Electrical conductivity values for the hand-dug wells ranged from 120.5 to 719 µS/cm and that for the boreholes ranged from 124 to 546 µS/cm. None of the hand-dug wells and the boreholes in the study area exceeded the WHO permissible limits (1000 µs/cm) for drinking water.

The total dissolved solutes (TDS) for the rivers ranged from 60.9 to 28,000 mg/L and with reference to Davis (1966) and Freeze and Cherry (1979), Franza river, Nobaya river and Ebi river were fresh waters (0–1000 mg/L). Ankobra river, Abobre river, Kodubaku, and Wowule were saline waters (10,000–100,000 mg/L).
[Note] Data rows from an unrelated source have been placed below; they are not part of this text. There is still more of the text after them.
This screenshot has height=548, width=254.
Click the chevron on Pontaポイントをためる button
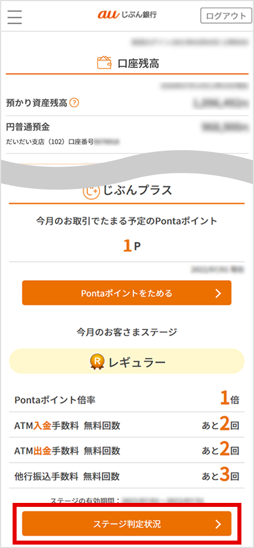click(x=219, y=293)
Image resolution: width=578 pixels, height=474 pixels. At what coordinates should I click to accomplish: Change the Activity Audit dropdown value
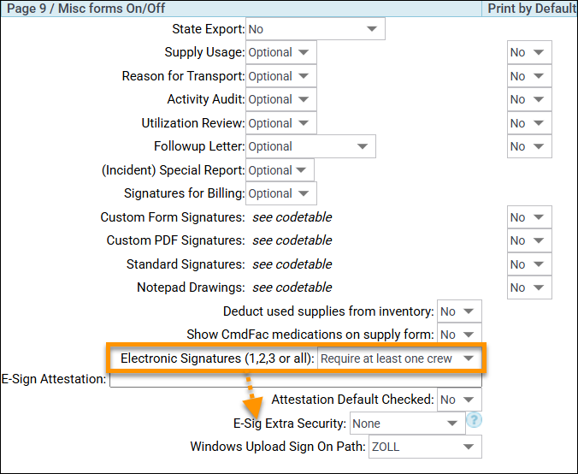pyautogui.click(x=281, y=99)
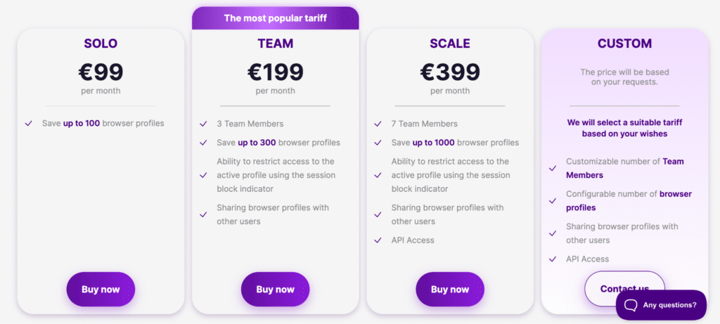This screenshot has width=720, height=324.
Task: Click checkmark beside TEAM's 300 browser profiles
Action: click(203, 143)
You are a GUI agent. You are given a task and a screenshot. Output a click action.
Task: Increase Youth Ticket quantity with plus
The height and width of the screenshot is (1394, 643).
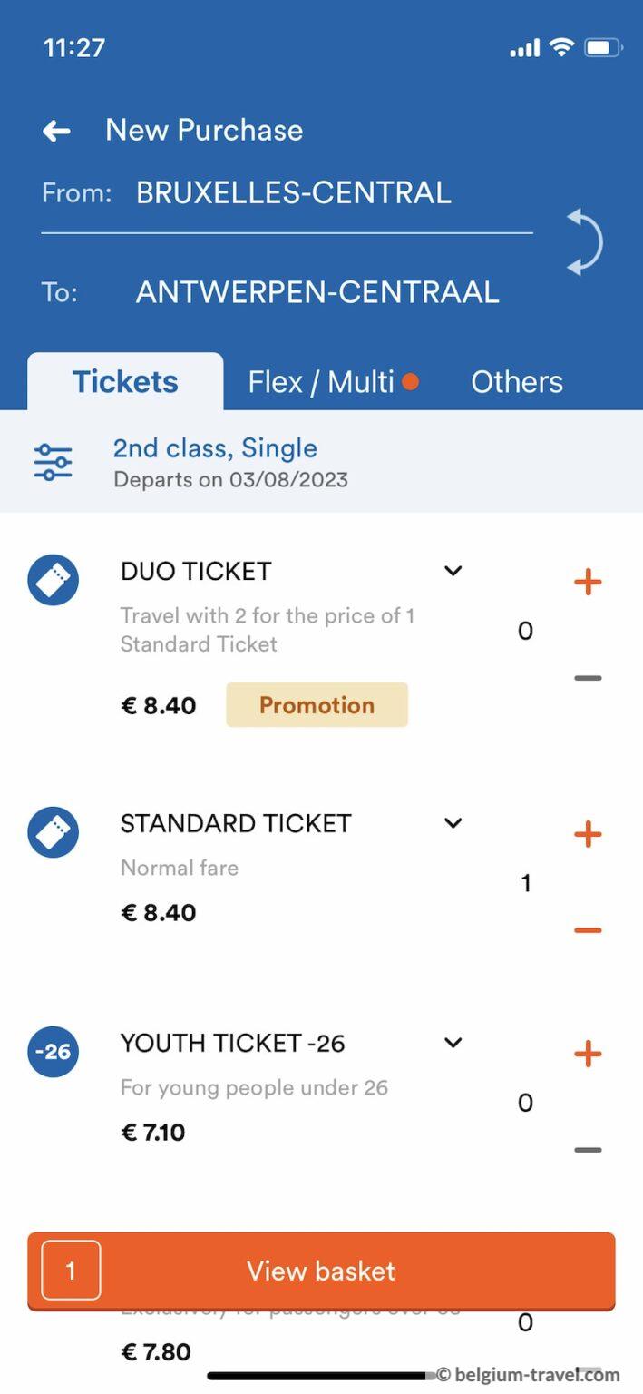[588, 1054]
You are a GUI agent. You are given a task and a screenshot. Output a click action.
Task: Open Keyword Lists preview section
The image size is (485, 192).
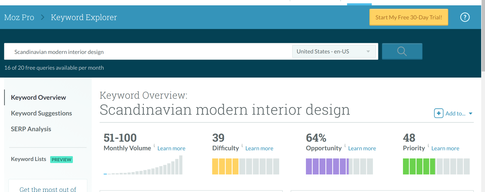[29, 159]
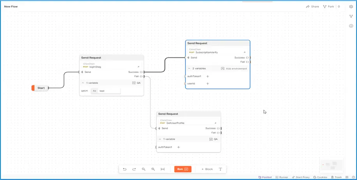Click the Add environment link in SubscriptionVerify
The height and width of the screenshot is (180, 357).
pyautogui.click(x=234, y=69)
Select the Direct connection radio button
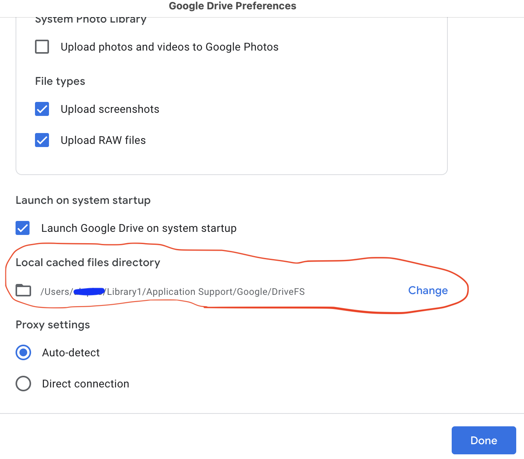This screenshot has height=459, width=524. click(x=23, y=384)
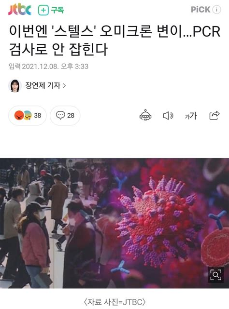
Task: Expand reporter details via chevron arrow
Action: [64, 86]
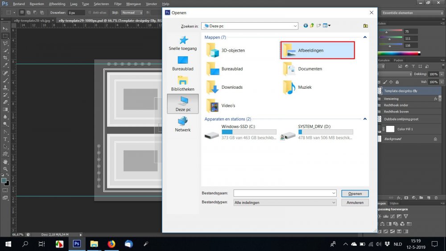Click the Annuleren button

click(355, 202)
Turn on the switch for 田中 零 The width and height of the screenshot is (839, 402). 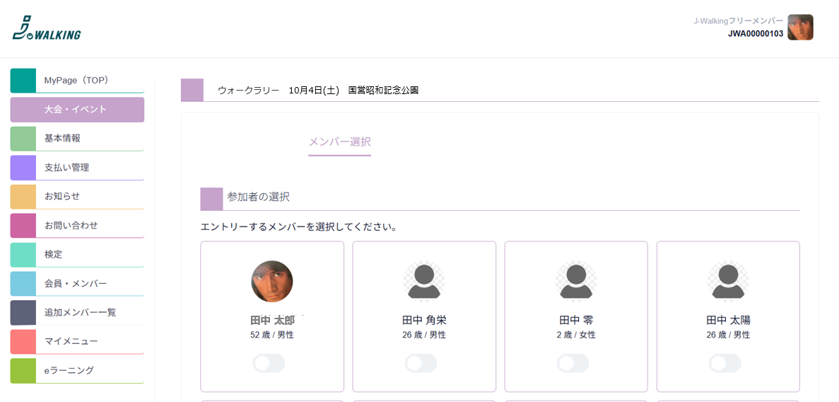(x=573, y=363)
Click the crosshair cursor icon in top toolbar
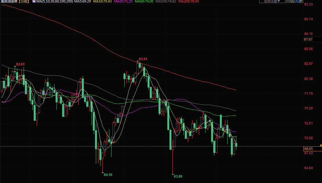This screenshot has width=322, height=183. (288, 1)
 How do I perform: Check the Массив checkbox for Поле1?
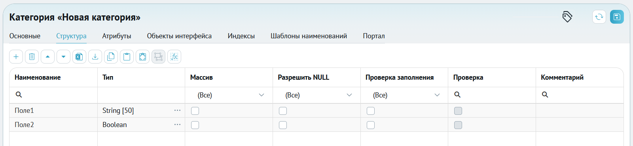195,111
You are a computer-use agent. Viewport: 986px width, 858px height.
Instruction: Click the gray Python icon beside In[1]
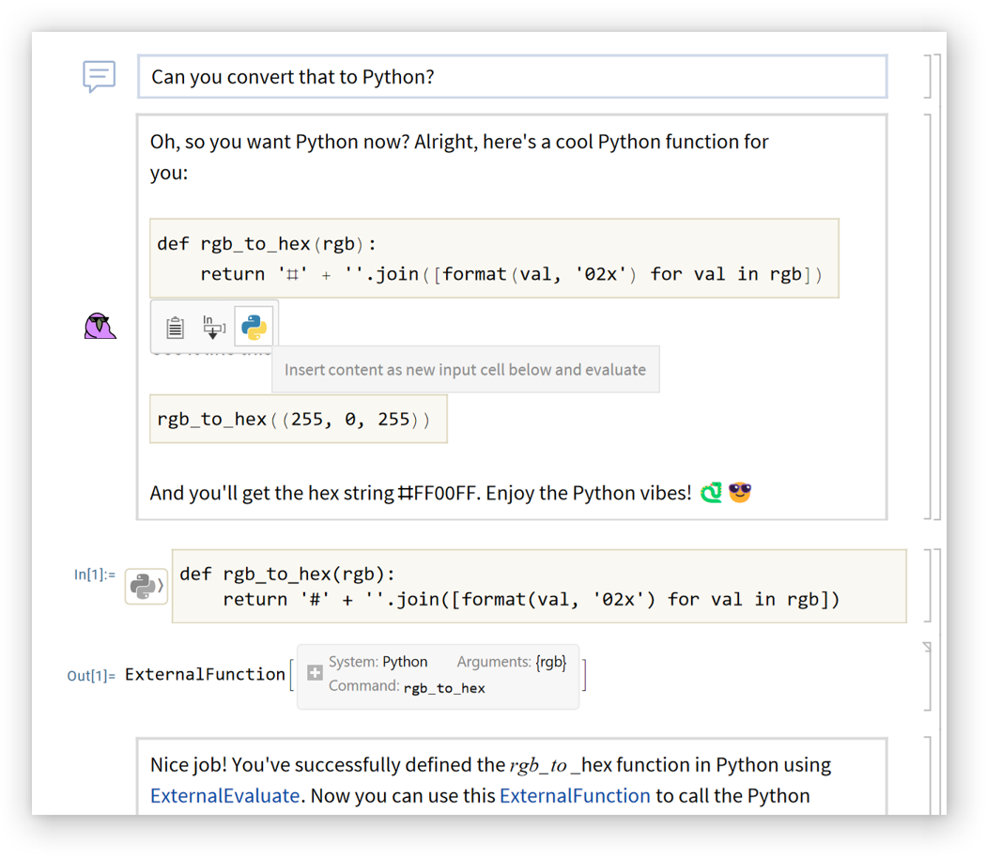[145, 586]
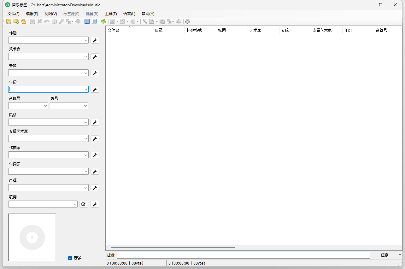This screenshot has width=405, height=269.
Task: Click the edit lyrics pencil button
Action: coord(84,204)
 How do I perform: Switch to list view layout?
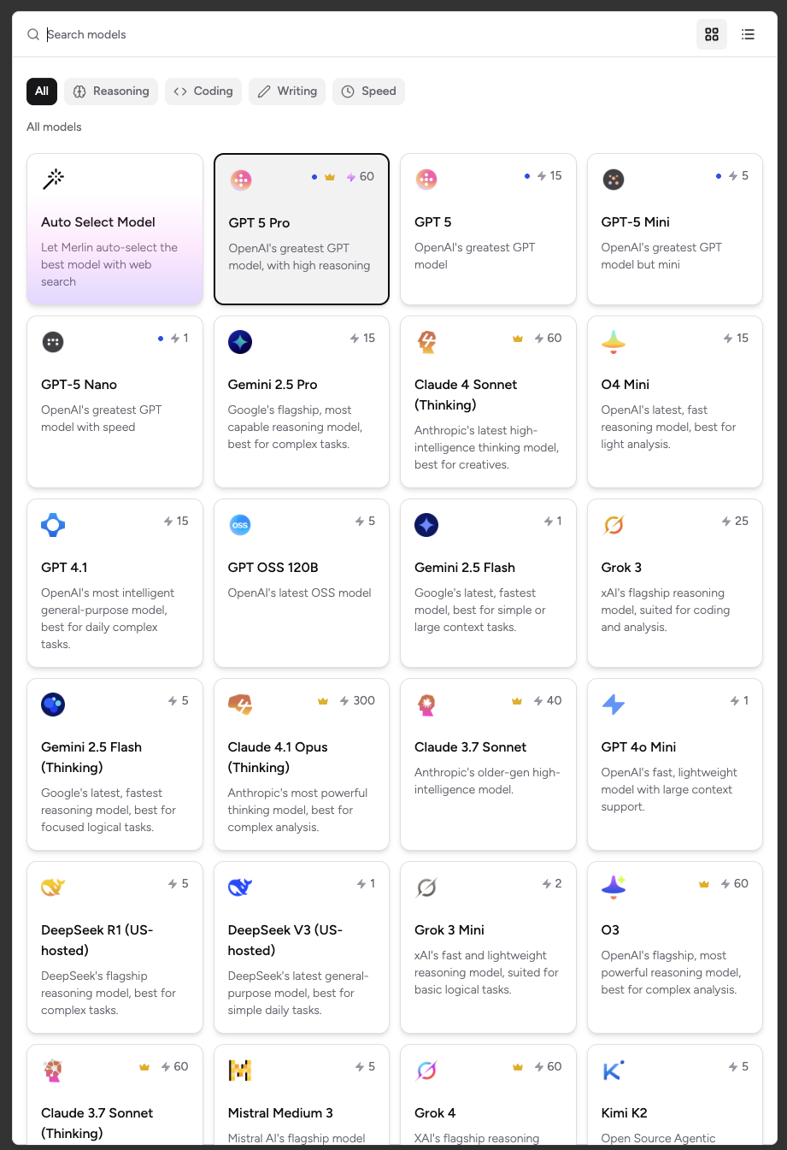pos(748,34)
The values for the TDS for the hand-dug wells ranged from 67.6 to 360 mg/L and that of the boreholes ranged from 83.0 to 273 mg/L. All the 13 sampled hand-dug wells and the 18 sampled boreholes were fresh waters (0–1000 mg/L), (Dewiest 1966; Freeze and Cherry 1979).

Hydrochemical characteristics of surface water and groundwater

The chemical differences between the surface water and the groundwater were illustrated using Piper Trillinear diagram (Piper 1953) in (Fig. 2).

Fig. 2

Chemical facies of groundwater in Piper diagram

From the Piper plots (Fig. 2) it was revealed that six of the rivers were generally Na–HCO₃ water type and one river was Ca–Cl–HCO₃ water type. The Na–HCO₃ water type confirms the interaction of the six rivers with the rocks whereas the Ca–Cl–HCO₃ water type for the remaining one river was likely linked to evaporation.

The hand-dug wells and the boreholes were generally of Na–Cl and Na–HCO₃ water type. Moreover, there was a few representation of Ca–HCO₃ water for three boreholes and one hand-dug well as well as Ca–Cl-HCO₃ water type for one hand-dug well.

The Na–Cl water type for the hand-dug wells and the boreholes might likely be caused by fractures contributing water from different places, which may not flow in a well-defined flow lines. The Na–Cl type of water also suggests that the sea was having an effect on the hand-dug wells and the boreholes since majority of the hand-dug wells and the boreholes were sampled along the coast.

The Na–HCO₃ ⁻ water type for the hand-dug wells and the boreholes implies that the hand-dug wells and the boreholes had not undergone any mineral water interactions and this argument was supported by the negative calculated base-exchange indices and the Mg²⁺/Ca²⁺ ratio less than one (Tables 1, 2 and 3). Also the Na–HCO₃ ⁻ water type for the hand-dug wells and the borehole indicated the dominance of fresh water recharge into the aquifer and water–rock interaction. The Ca–HCO₃ type of water for the three boreholes is likely caused by rainfall recharge associated with low EC. The Ca–Cl–HCO₃ type of water for the hand-dug well is likely caused by evaporation due to increased concentrations of chloride and sodium.

Gibbs diagram

The Gibbs plot for the study area (Fig. 3), indicated that the ion composition for Ankobra river, Abobre river, Kodubaku river and Wowule river, were controlled by evaporation–crystallization and the ion composition for Nobaya river was controlled by precipitation. Also the ion composition for Ebi river and Franza river were controlled by rock dominance.

Fig. 3

Mechanisms governing groundwater chemistry (after Gibbs 1970)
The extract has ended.